**DESCRIPTION OF THE TASK**
Can you give the rows below as a two-column CSV with the headers "instruction" and "output", one line per row, putting each row's text and its answer in single quoted fields and turning line breaks into spaces? Leave the pictures out.

**THE INPUT**
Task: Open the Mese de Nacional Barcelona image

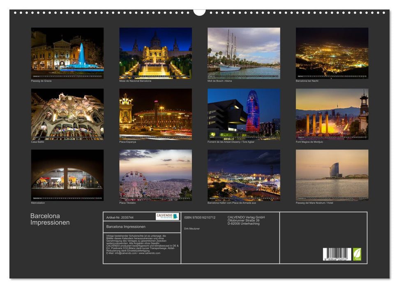Action: pyautogui.click(x=155, y=53)
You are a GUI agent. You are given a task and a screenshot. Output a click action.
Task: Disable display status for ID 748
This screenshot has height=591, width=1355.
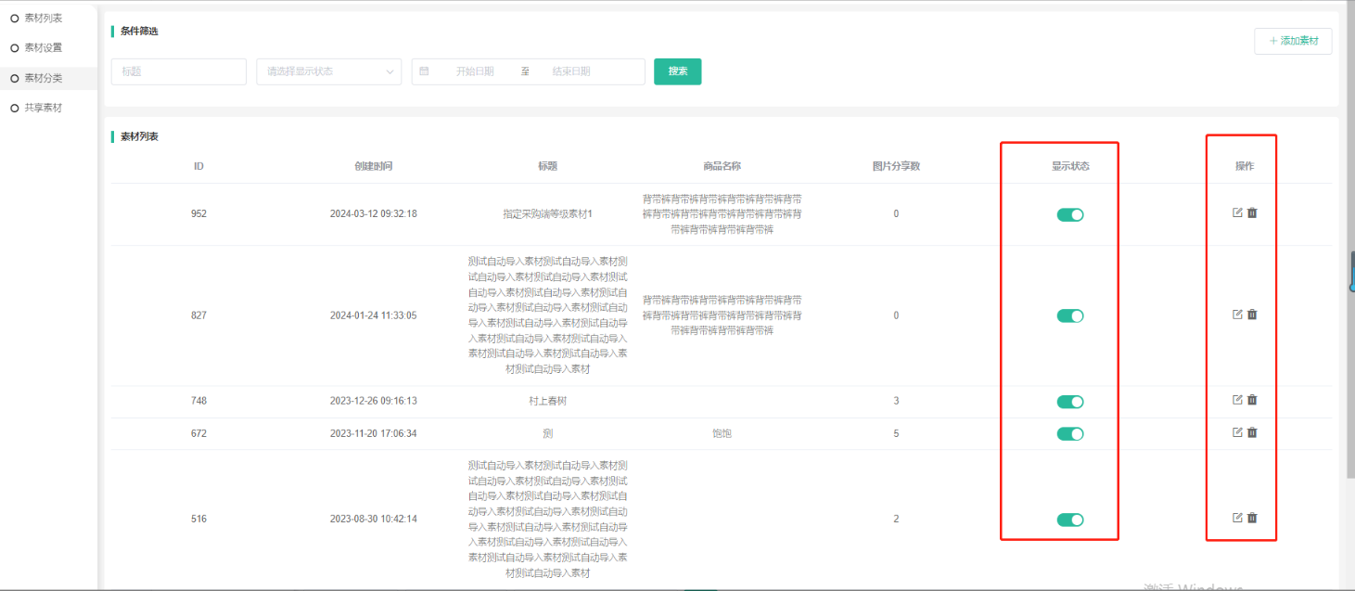pyautogui.click(x=1070, y=402)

**OUTPUT FOR THIS EXERCISE**
instruction,output
"Task: Open the Mese de Nacional Barcelona image","Action: pyautogui.click(x=155, y=53)"
"You are a GUI agent. You are given a task and a screenshot. Output a click action. Task: Disable display status for ID 748 This screenshot has height=591, width=1355.","pyautogui.click(x=1070, y=402)"